Jornal Estado de Minas

LONDRES

Críticas aos britânicos sobre vacinas podem se virar contra os europeus

Alguns líderes europeus estão colocando em perigo a saúde de seus cidadãos de forma imprudente, ao utilizar um argumento interesseiro para atacar a campanha de vacinação contra o coronavírus no Reino Unido, afirmam especialistas de saúde britânicos.



No próprio Reino Unido, os ataques podem ter um forte impacto entre as minorias étnicas, que correm um risco maior de morrer de covid-19 e são alvos de campanhas de desinformação.

A França, sobretudo, deve ter cuidado para não abalar a confiança, pois as pesquisas mostram que o país registra o nível mais elevado de ceticismo sobre as vacinas na Europa, afirmam os especialistas a respeito de comentários recentes do presidente Emmanuel Macron.

Em entrevistas na semana passada, Macron afirmou que a vacina desenvolvida pela Universidade de Oxford e o laboratório AstraZeneca, base da campanha de vacinação em larga escala do Reino Unido, é "quase ineficaz" nas pessoas com mais de 65 anos.

O chefe de Estado francês repetiu afirmações feitas pela primeira vez na Alemanha, mas que depois foram desmentidas pela Agência Europeia de Medicamentos (EMA).

"Esqueçam a política.
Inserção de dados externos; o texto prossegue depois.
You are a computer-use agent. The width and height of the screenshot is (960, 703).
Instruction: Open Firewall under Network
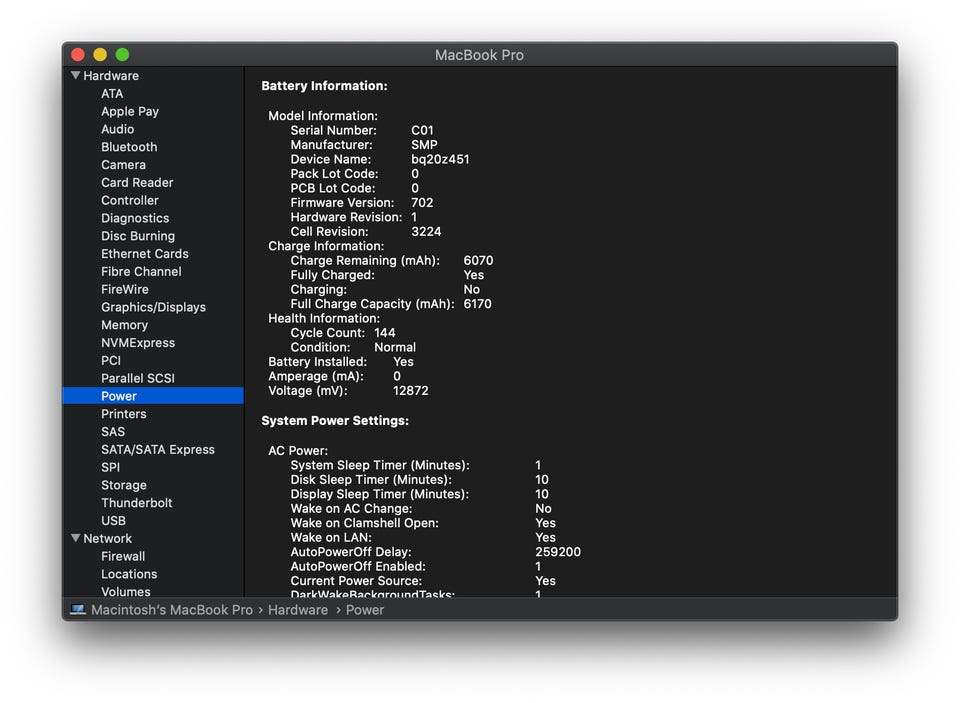click(123, 556)
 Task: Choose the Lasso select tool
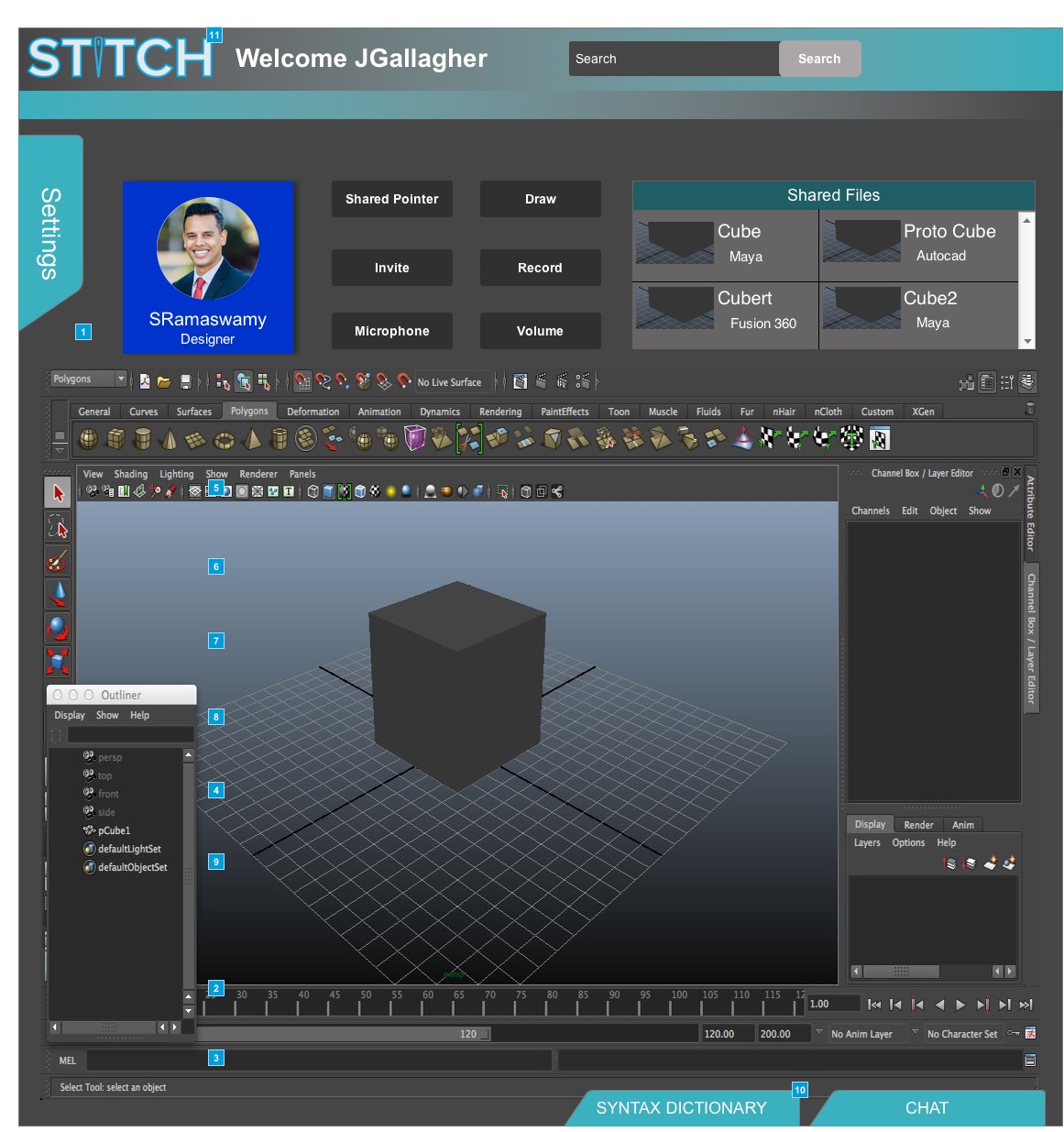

Estamos diante de uma ameaça para a saúde pública e as personalidades públicas devem ser mais prudentes nas mensagens que apresentam", disse Kent Woods, ex-diretor das agências reguladoras de medicamentos do Reino Unido e da União Europeia (UE).



"As opiniões emitidas pelos políticos na Europa contrastam consideravelmente com a conclusão científica da agência reguladora europeia, que representa os 27 Estados membros da UE", destaca.

- "Atalhos" na aprovação de vacinas -

Na segunda-feira, o ministro francês para Assuntos Europeus, Clément Beaune, afirmou que o Reino Unido estava assumindo "muitos riscos" com a vacinação, ao apontar o amplo intervalo decidido, de até 12 semanas entre a primeira e a segunda doses, para conseguir alcançar mais pessoas rapidamente.

Mas uma nova pesquisa divulgada na quarta-feira pela Universidade de Oxford aponta uma forte eficácia imunológica durante três meses após a primeira dose.

Com estas afirmações "não vão estimular a população francesa a entrar na fila", considera Michael Head, pesquisador de Saúde Global na Universidade de Southampton.

Seus argumentos "serão bem recebidos pelos grupos antivacinas, que fazem todo o possível para abalar a confiança da população com publicações nas redes sociais", acrescenta.

Os especialistas também discordam da presidente da Comissão Europeia, a alemã Ursula von der Leyen, que, ao defender a lentidão da UE, insinuou na terça-feira que o Reino Unido pegou "atalhos" no processo de aprovação das vacinas, o que Londres nega de maneira veemente.



"As águas ficaram turbulentas", afirma Head, depois que Bruxelas entrou em conflito com a AstraZeneca e o governo britânico de Boris Johnson a respeito do calendário de entrega das vacinas reservadas pelo bloco de 27 países.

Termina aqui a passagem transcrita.